Since winning first prize at Denmark’s Malko Competition for Young Conductors in 2012, Payare has made debuts and forged longstanding relationships with many of the world’s preeminent orchestras. His U.S. collaborations include engagements with the New York Philharmonic, Philadelphia Orchestra, Boston Symphony, Chicago Symphony, Houston Symphony, Los Angeles Philharmonic, and Minnesota Orchestra, while his notable European appearances include dates with the Bavarian Radio Symphony, Chamber Orchestra of Europe, Leipzig Gewandhaus Orchestra, London Symphony Orchestra, Mahler Chamber Orchestra, Munich Philharmonic, NDR Elbphilharmonie Orchestra, Orchestra dell’Accademia Nazionale di Santa Cecilia, Orchestre National du Capitole de Toulouse, Orchestre Philharmonique de Radio France, Philharmonia Orchestra, Royal Stockholm Philharmonic, Tonhalle Orchestra Zurich, and Vienna Philharmonic, which he has led at the Vienna Konzerthaus and Musikverein, on a Baltic tour, and at Paris’s Théâtre des Champs-Élysées. Payare has undertaken concerto collaborations with soloists including Piotr Anderszewski, Yefim Bronfman, Elīna Garanča, Sergey Khachatryan, Gil Shaham, Jean-Yves Thibaudet, Frank Peter Zimmermann, and Nikolaj Znaider. Also a dedicated opera conductor, he debuted at both London’s Royal Opera House, Covent Garden and the Glyndebourne Festival with Il barbiere di Siviglia and has led Madama Butterfly and La bohème at Stockholm’s Royal Swedish Opera, Tosca at the Royal Danish Opera, Gounod’s Roméo et Juliette at the Castleton Festival, and a new production of La traviata in Malmö, Sweden.
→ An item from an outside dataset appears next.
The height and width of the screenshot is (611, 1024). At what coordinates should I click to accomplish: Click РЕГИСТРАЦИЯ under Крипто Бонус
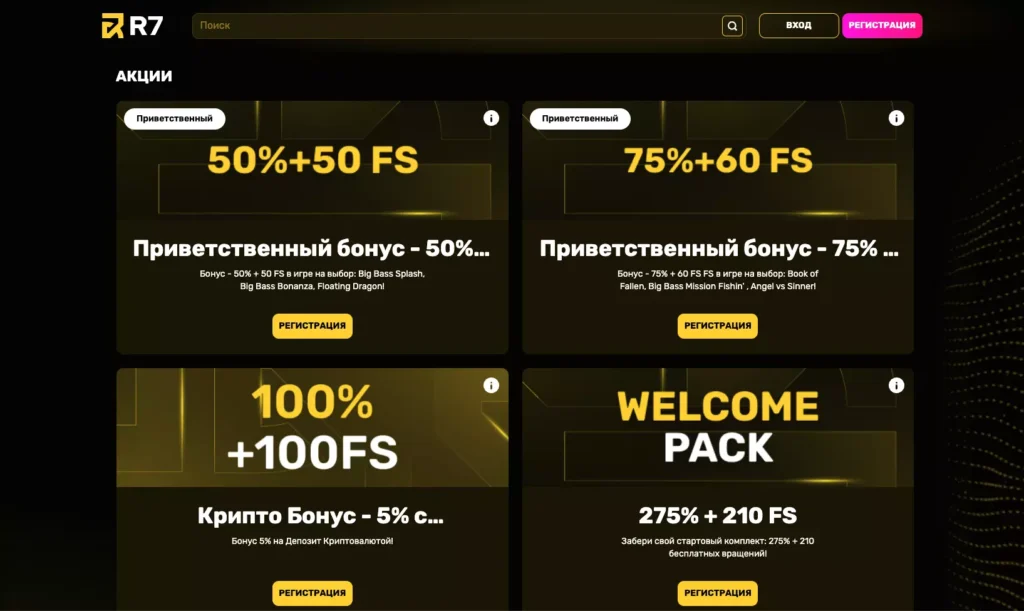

Born in Barcelona, Venezuela, in 1980, Payare first discovered classical music at the age of 14, when he began playing horn in the El Sistema program. After just three weeks he joined the Symphony Orchestra of Anzoátegui, before becoming part of the National Children’s Orchestra of Venezuela, with which he toured Europe, Asia and the Americas. From 2001 to 2012 he served as Principal Horn of the Simón Bolívar Symphony Orchestra, taking part in prestigious tours and recordings with Gustavo Dudamel and other eminent conductors including Claudio Abbado, Lorin Maazel, Sir Simon Rattle, and Giuseppe Sinopoli, who first inspired Payare to conduct himself. Receiving conducting training from El Sistema founder José Antonio Abreu and from subsequent mentors Maazel and Krzysztof Penderecki, Payare went on to lead all of Venezuela’s major orchestras. Today he is himself an inspiration to younger musicians, continuing his long-standing involvement with El Sistema and the Simón Bolívar Symphony Orchestra and enjoying a close relationship with London’s Royal College of Music, where he conducts the symphony orchestra each season. He has also led youth projects with the Chicago Civic Orchestra, Orchestra of the Americas, and Filarmónica Joven de Colombia, conducted a tour with the National Youth Orchestra of Ireland, and founded the El Sistema OSM Program in Montreal in 2024. Payare resides in San Diego and Montreal with his wife, acclaimed cellist Alisa Weilerstein, and their two young children.